ESMO 2025 – bemarituzumab fails to convince
Amgen and Zai Lab’s FGFR2b antibody shows no benefit at the two-year mark.
Amgen and Zai Lab’s FGFR2b antibody shows no benefit at the two-year mark.

Amgen’s $1.9bn purchase of Five Prime Therapeutics in 2021 is starting to look like an expensive mistake. Through that acquisition Amgen acquired bemarituzumab, whose first phase 3 results were described as “not practice changing” by an ESMO discussant, Memorial Sloan Kettering’s Dr Yelena Janjigian.
In June, Amgen and its partner Zai Lab reported that the Fortitude-101 first-line gastric cancer trial met its primary endpoint of overall survival, but in September, Amgen disclosed that the trial had shown a decreased overall survival benefit at a later analysis. The partners are now awaiting data from a second phase 3, Fortitude-102, before deciding whether to file; the update hit Zai Lab particularly hard, sending that company’s stock down 6% on the day of the announcement.
Full data were presented during the third presidential symposium at ESMO on Monday from Fortitude-101, which initially enrolled first-line gastric or GEJ patients with any FGFRb2 overexpression, later amended to 10% or higher expression.
At the primary analysis, median overall survival reached 17.9 months with bemarituzumab plus chemotherapy, versus 12.5 months for chemotherapy alone, giving a hazard ratio of 0.61, and a p value of 0.005. Yet, the follow-up was less than a year, and with an additional 7.6 months, the survival curves converged. By the two-year mark, no meaningful difference remained.
Source: ESMO2025
Janjigian suggested that late censoring and biomarker heterogeneity could be factors behind the apparent waning of bemarituzumab’s effect.
Tolerability has also been a sticking point. Ocular toxicities, a unique side effect of the FGFR2b antibody, led to treatment discontinuation in 28% of patients and may have further contributed to the diminishing survival advantage.

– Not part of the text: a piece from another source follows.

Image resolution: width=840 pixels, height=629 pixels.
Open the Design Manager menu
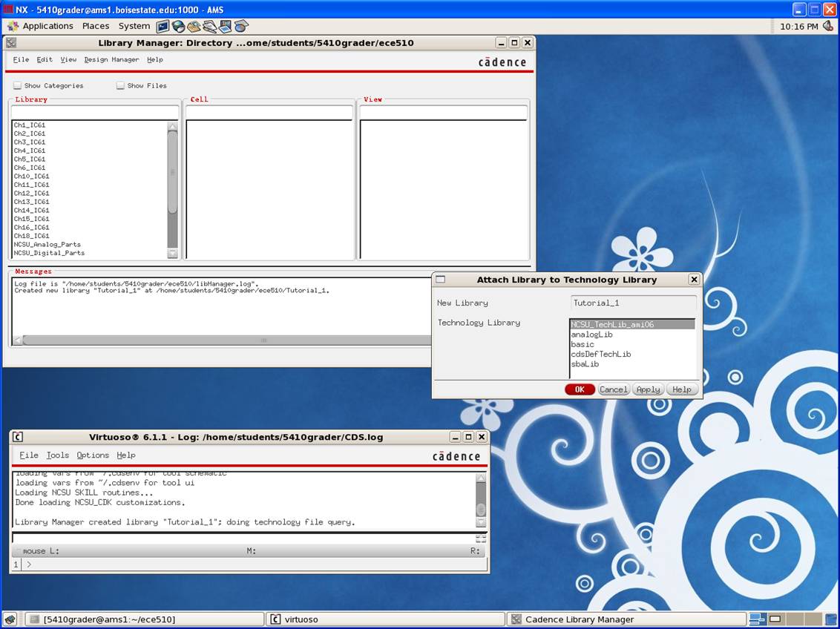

Trial design choices also drew scrutiny. Only patients who had completed a single cycle of chemotherapy were eligible, and the control arm lacked PD-(L)1 therapy, the standard of care in this indication.
For now, Amgen’s and Zai Lab’s hopes hinge on Fortitude-102. That trial, also in first-line gastric cancers with 10% or higher FGFR2b expression, is testing bemarituzumab plus Opdivo plus chemo, versus Opdivo alone, so could be more representative of current practice.
Furthermore, clinicians have become more used to dealing with ocular toxicities, Janjigian noted, adding that, because of this, ocular tox might be less of a problem in Fortitude-102. Data from this trial are due by the end of this year or early next year.